Article:

====

Fauna Robotics Launches Sprout: The Easiest Way to Build with Humanoids
NEW YORK—January 27, 2026—Fauna Robotics today launches out of stealth with its debut robot, Sprout. Shipping today as a Creator Edition, Sprout is a friendly and capable humanoid platform for developers and researchers. Standing 3.5 feet tall, Sprout is engineered for use in human environments and built with safety at its core. The product launch comes at a moment when the humanoid field still lacks a robotics product that is safe around people, interactive, and accessible to developers. Sprout is already in use at several of the world’s largest companies who are exploring applications across retail, entertainment, home services, and other people-friendly spaces. Customers include Disney, Boston Dynamics, UC San Diego, and NYU, among others.
Despite advances in hardware, AI, and robotics research, it is still rare to see a humanoid outside a lab or a video demo. The obstacles preventing real deployments in robotics include:
- Lack of simple, practical developer platforms with US-based customer support
- Industrial, overpowered designs instead of safety-first hardware
- Robots that lack the features and personality to operate comfortably in human spaces
Fauna’s Sprout provides a safe, friendly platform for anyone, from advanced robotics researchers to first-time developers, to create real deployments, not just demos.
Developer Platform
Developers don’t have many options for deploying robotics applications. Most existing platforms require stitching together numerous third-party libraries just to get started. Even experts struggle. Technical teams are forced to share a single fragile robot and compete for limited access. Meanwhile, independent developers and smaller teams who simply want to design an expressive character or teach a robot to guide customers through a store are left solving far too much of the underlying robotics stack on their own. Because most existing platforms are built in China, developers outside of Asia face additional complexity; customer service is often outsourced to third parties, with limited English-language support and coverage in inconvenient timezones. Until now, there has never been a general-purpose humanoid platform that abstracts away the complexity of robotics and lets anyone begin building human-centric applications out-of-the box.

====

Provided records:
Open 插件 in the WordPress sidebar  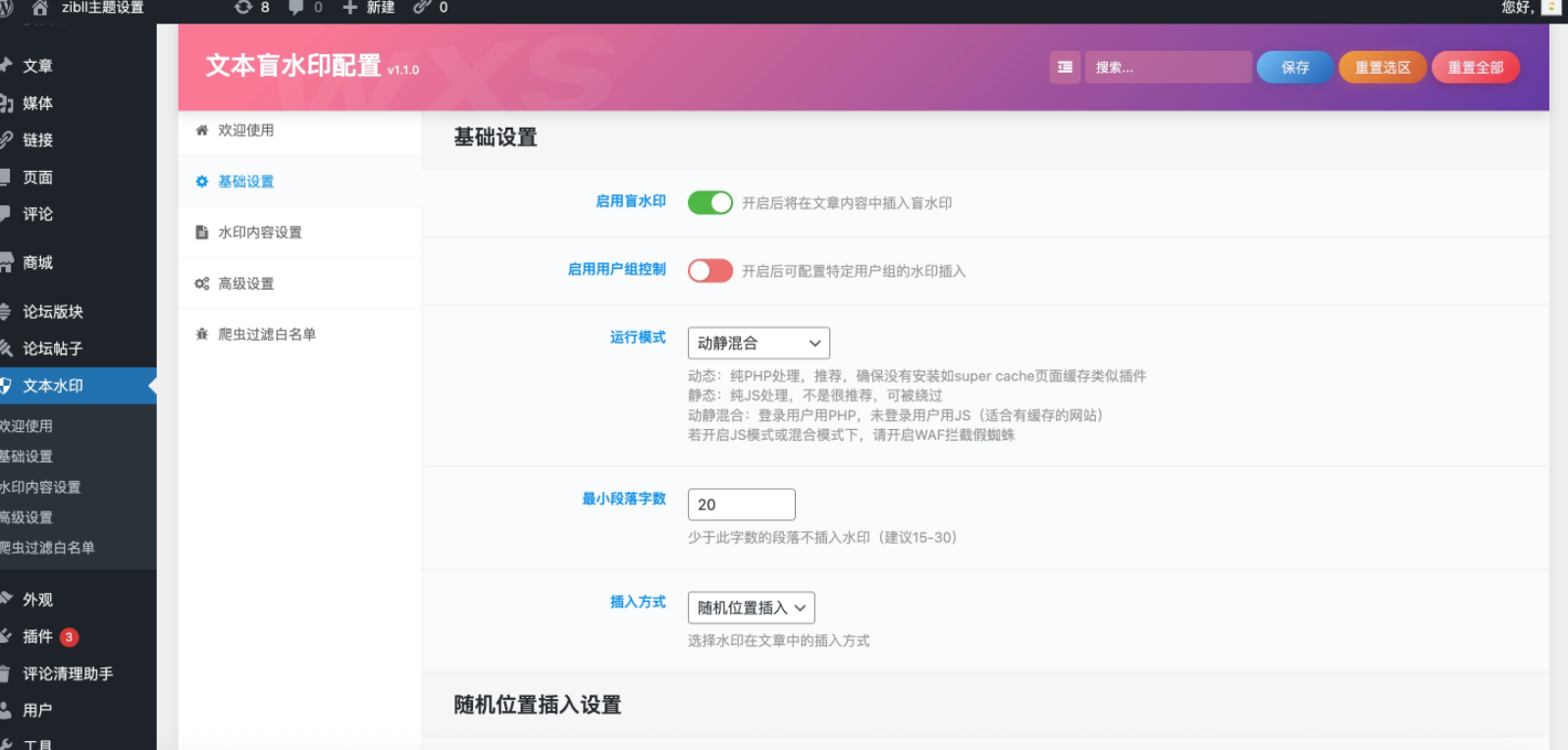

====

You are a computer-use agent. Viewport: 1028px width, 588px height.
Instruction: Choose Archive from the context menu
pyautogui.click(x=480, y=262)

====

What this task involves: Output the passage of the Sprout launch article between "Fauna Robotics Launches" and "NYU, among others.", inclusive, copied word for word. The entries are a separate set of material with no connection to the article.

Solution below:
Fauna Robotics Launches Sprout: The Easiest Way to Build with Humanoids
NEW YORK—January 27, 2026—Fauna Robotics today launches out of stealth with its debut robot, Sprout. Shipping today as a Creator Edition, Sprout is a friendly and capable humanoid platform for developers and researchers. Standing 3.5 feet tall, Sprout is engineered for use in human environments and built with safety at its core. The product launch comes at a moment when the humanoid field still lacks a robotics product that is safe around people, interactive, and accessible to developers. Sprout is already in use at several of the world’s largest companies who are exploring applications across retail, entertainment, home services, and other people-friendly spaces. Customers include Disney, Boston Dynamics, UC San Diego, and NYU, among others.